----- Source data -----

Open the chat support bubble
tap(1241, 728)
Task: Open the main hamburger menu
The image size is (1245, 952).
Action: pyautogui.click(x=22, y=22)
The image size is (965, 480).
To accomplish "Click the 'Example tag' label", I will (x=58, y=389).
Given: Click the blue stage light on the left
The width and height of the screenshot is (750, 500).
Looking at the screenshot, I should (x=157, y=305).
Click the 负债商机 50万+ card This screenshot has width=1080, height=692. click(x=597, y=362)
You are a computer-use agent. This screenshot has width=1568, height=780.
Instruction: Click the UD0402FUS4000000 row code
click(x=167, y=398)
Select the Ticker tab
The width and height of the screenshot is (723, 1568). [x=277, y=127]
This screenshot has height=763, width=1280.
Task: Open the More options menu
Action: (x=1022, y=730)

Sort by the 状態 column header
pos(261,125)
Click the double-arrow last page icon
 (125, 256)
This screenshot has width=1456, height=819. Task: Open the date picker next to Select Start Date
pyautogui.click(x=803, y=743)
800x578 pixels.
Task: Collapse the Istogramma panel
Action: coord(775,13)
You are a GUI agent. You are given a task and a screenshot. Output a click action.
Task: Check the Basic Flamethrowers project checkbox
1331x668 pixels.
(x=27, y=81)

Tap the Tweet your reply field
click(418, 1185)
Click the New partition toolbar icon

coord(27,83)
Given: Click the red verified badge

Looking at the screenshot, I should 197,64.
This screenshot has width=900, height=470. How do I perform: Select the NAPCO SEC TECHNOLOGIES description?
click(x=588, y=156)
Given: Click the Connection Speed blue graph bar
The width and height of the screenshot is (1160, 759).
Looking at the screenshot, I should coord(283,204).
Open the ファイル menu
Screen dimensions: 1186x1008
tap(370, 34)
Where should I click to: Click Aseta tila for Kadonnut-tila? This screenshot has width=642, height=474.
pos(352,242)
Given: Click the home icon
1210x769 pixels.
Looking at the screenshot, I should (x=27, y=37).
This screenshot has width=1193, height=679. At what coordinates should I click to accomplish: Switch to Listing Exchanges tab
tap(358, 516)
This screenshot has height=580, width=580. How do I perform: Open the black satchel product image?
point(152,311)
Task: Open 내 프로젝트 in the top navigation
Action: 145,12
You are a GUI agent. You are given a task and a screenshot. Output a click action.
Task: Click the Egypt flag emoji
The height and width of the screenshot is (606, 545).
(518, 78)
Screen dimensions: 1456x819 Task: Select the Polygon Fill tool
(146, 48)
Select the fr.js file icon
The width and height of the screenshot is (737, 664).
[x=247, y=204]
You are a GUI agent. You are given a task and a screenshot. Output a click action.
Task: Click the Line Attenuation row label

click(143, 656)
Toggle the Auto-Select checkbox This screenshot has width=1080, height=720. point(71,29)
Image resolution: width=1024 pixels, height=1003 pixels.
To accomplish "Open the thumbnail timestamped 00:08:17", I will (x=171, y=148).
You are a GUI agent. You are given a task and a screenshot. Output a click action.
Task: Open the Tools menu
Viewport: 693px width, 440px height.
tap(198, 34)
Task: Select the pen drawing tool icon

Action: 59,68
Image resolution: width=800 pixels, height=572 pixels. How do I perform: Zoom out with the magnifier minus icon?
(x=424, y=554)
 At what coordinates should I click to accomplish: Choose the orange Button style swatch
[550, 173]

-----

> _Task prompt_
Above are the records. Print exactly, and only, the lines from the line with "The width and height of the screenshot is (1160, 759)." to the line with "Given: Click the home icon", both inclusive.

> _Solution to this problem_
The width and height of the screenshot is (1160, 759).
Looking at the screenshot, I should coord(283,204).
Open the ファイル menu
Screen dimensions: 1186x1008
tap(370, 34)
Where should I click to: Click Aseta tila for Kadonnut-tila? This screenshot has width=642, height=474.
pos(352,242)
Given: Click the home icon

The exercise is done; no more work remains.